In this area of London, unemployment has increased during the pandemic.
In January 2020, there were 385 people claiming unemployment benefits. A year later, there were 1,100. A lack of childcare facilities coupled with the high number of key workers living on the estate had a big impact on families.
Alicia Lotsu, who works as a nurse, was employed full time before the pandemic but had to cut her hours when after-school childcare provision closed.
"People like me, who are getting paid once a month, you have to make everything last for the entire month. Once a week they [the community box scheme] give us a box with a few bits and pieces to help us get through the struggles we're facing."
Analysis: Tarah Welsh
It has been well documented that those in more deprived and ethnically diverse communities have been at greater risk from the virus and in a time of such darkness, it's been hard to find the positives.
But as soon as you step on to the Alton Estate you feel a sense of hope. In every corner of this massive site there are people changing the lives of their neighbours in all sorts of ways.
Among the stories of hope, of course I found stories of real suffering. People have lost jobs and livelihoods and some people are still terrified about going out because of the coronavirus but there's a sense that there's support out there from those living around them and that's been truly inspiring to witness.

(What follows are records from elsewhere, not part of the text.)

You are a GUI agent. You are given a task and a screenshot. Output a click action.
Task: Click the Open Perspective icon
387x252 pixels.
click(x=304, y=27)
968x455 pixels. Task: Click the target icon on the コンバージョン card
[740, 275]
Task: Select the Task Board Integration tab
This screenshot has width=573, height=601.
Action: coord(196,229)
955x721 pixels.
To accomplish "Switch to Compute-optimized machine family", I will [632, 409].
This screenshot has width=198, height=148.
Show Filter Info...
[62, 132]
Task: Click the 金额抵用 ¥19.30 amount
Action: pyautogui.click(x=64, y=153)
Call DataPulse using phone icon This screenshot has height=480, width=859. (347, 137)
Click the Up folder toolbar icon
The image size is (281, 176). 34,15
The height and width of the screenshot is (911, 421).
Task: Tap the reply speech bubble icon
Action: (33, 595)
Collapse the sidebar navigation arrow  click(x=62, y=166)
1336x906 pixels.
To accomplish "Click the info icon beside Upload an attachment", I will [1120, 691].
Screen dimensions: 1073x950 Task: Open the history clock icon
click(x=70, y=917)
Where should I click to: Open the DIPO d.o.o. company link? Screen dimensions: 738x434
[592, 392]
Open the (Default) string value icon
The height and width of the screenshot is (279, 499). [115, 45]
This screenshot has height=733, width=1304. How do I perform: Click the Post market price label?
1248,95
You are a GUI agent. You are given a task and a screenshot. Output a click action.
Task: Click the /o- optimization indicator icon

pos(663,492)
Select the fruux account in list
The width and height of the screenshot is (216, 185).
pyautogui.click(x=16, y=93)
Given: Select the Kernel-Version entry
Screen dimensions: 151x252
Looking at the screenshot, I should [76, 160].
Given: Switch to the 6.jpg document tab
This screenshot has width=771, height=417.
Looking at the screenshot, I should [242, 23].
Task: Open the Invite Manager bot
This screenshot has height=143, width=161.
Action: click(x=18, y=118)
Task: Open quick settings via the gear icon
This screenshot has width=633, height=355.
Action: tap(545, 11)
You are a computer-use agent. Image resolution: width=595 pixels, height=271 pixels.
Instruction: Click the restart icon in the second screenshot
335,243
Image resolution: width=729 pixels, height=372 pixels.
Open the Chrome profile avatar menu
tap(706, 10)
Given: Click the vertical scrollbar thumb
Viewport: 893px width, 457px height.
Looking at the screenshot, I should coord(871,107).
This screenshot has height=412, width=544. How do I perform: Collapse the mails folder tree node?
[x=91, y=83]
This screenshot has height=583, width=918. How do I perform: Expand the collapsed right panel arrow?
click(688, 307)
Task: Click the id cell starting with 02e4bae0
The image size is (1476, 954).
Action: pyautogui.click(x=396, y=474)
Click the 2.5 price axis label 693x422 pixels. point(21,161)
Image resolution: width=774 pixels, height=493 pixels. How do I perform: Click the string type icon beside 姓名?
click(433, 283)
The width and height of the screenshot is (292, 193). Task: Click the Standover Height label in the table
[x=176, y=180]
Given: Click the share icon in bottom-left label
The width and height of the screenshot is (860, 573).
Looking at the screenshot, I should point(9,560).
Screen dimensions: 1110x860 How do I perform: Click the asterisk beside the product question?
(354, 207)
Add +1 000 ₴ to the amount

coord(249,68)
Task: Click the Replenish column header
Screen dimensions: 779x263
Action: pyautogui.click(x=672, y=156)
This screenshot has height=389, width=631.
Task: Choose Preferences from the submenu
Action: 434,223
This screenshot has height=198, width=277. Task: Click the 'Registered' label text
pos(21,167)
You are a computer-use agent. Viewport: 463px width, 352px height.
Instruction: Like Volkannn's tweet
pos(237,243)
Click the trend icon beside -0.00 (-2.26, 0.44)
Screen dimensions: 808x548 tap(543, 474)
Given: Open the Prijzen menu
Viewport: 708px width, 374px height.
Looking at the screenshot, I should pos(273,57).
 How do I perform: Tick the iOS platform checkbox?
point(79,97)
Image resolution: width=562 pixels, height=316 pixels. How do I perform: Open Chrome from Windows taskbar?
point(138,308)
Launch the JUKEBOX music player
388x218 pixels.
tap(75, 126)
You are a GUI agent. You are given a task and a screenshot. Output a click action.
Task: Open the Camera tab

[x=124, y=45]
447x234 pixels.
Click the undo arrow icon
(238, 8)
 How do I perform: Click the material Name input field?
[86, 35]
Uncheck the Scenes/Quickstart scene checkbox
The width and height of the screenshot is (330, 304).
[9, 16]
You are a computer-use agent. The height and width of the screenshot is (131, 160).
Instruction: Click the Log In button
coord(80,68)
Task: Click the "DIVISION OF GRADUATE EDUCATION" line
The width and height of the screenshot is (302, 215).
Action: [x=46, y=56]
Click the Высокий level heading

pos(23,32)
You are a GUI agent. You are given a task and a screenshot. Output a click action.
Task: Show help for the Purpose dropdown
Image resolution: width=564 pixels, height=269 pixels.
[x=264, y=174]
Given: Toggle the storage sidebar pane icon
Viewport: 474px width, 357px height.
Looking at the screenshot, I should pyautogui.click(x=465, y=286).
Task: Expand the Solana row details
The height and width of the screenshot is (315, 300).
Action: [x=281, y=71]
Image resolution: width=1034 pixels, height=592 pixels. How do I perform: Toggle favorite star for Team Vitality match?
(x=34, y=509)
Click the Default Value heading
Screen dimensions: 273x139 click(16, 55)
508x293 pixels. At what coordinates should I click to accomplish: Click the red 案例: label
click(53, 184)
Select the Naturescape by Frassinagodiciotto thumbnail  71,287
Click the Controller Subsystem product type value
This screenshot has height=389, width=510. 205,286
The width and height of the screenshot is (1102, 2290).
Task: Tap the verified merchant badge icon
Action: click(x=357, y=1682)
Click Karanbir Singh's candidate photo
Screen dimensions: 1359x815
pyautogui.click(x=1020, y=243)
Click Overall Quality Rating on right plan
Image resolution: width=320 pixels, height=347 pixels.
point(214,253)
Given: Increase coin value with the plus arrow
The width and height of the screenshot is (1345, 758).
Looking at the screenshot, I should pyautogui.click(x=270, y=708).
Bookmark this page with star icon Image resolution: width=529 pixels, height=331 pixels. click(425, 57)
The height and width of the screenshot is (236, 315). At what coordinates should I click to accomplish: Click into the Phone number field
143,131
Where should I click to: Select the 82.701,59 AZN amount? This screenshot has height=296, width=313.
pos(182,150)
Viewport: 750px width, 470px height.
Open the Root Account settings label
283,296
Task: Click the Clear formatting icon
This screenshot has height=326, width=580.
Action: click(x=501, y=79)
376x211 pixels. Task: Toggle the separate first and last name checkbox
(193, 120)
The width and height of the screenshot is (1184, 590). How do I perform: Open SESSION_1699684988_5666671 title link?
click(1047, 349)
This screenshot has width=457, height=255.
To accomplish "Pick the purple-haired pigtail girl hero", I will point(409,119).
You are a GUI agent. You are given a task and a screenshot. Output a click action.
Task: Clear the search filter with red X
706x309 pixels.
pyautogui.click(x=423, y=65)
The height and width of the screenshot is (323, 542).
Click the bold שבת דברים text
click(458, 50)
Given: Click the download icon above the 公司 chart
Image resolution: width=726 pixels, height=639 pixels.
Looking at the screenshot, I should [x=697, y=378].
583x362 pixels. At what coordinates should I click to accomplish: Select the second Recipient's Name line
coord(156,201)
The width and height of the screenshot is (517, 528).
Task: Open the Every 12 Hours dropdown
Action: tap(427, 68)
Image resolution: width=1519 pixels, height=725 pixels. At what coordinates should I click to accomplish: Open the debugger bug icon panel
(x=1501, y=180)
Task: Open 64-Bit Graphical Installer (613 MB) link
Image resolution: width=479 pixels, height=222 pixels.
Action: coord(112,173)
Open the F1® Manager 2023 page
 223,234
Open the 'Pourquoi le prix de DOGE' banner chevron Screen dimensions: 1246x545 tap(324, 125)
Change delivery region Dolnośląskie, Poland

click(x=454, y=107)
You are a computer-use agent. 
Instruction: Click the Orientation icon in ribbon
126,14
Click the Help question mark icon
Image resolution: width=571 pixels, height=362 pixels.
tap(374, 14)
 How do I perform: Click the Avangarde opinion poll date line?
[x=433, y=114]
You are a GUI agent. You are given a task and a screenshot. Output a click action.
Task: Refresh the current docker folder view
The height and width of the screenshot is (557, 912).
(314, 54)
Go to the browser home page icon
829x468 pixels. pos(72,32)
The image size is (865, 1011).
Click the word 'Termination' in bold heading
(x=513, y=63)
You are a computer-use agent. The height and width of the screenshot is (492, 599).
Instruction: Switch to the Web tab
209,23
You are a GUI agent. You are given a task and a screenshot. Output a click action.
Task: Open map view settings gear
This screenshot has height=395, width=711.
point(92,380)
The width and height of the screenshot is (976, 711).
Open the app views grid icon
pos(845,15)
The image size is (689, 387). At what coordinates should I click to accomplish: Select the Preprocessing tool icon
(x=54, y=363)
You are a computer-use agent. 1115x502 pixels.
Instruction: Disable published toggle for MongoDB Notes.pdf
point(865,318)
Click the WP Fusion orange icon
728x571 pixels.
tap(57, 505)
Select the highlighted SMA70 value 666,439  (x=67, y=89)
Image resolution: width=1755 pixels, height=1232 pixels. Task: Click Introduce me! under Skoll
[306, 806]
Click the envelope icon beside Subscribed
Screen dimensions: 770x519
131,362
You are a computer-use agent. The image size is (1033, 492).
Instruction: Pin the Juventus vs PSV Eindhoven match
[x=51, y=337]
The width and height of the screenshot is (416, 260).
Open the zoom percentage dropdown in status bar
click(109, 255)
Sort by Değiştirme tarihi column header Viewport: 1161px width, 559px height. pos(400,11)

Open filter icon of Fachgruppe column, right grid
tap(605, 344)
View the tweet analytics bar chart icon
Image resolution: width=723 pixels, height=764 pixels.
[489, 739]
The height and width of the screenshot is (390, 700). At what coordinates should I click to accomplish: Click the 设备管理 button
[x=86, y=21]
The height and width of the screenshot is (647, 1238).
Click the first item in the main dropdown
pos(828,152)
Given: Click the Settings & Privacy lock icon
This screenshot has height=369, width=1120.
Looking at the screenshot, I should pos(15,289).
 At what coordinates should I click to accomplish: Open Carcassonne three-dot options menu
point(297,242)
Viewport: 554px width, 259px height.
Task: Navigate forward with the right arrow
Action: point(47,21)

Through Heathmere School, which his siblings attend, 18-year-old James was put in touch with Regenerate and helped to get a job working on coffee carts the charity opened during the pandemic. He's been a barista now for five months, and as well as giving him something to do, he can help his family to pay the bills.
He and his family found things difficult during the pandemic. The Alton Estate community has helped with more than food - different groups have worked together to identify all sorts of needs.
"Before, I was sitting at home doing nothing because of Covid. It just put a stop to everything," he said.
"I'm actually really lucky to have found this; it helped a lot."
- Regenerate has so far helped 11 local young people into employment
- The Roehampton Community Box project has has now helped about 500 families
- On 6 March, 230 people ran individual marathons in lockdown to raise money
- More than 200 volunteers have helped with the RCB scheme
Orleen McIntosh cares for four children - three of her own, and her nephew who has autism.
The network has helped her become a volunteer at a community garden, and part of a team giving out bags of toys and games to families unable to go to playgroups and children's centres.
She says the pandemic has changed the area for the better.
"I was very isolated but when I joined the meeting I realised many parents were going through the same thing. We were struggling but we know we can call on someone.
"I feel like the community has really come together."
For Johnathan Palma, who has lived in the area his whole life, local people have managed to "change the narrative of Roehampton".
"All of these beautiful people have changed it from one where we were talking about crime and statistics and now we're talking about togetherness and unity, and that's built confidence in where people live and how they treat the place."
And Emma Lewis, who recently welcomed her pupils back to school after months of home learning, remains hopeful about the future: "It's really difficult at the moment still for so many families, but I really believe, in the long term, our community will be strengthened."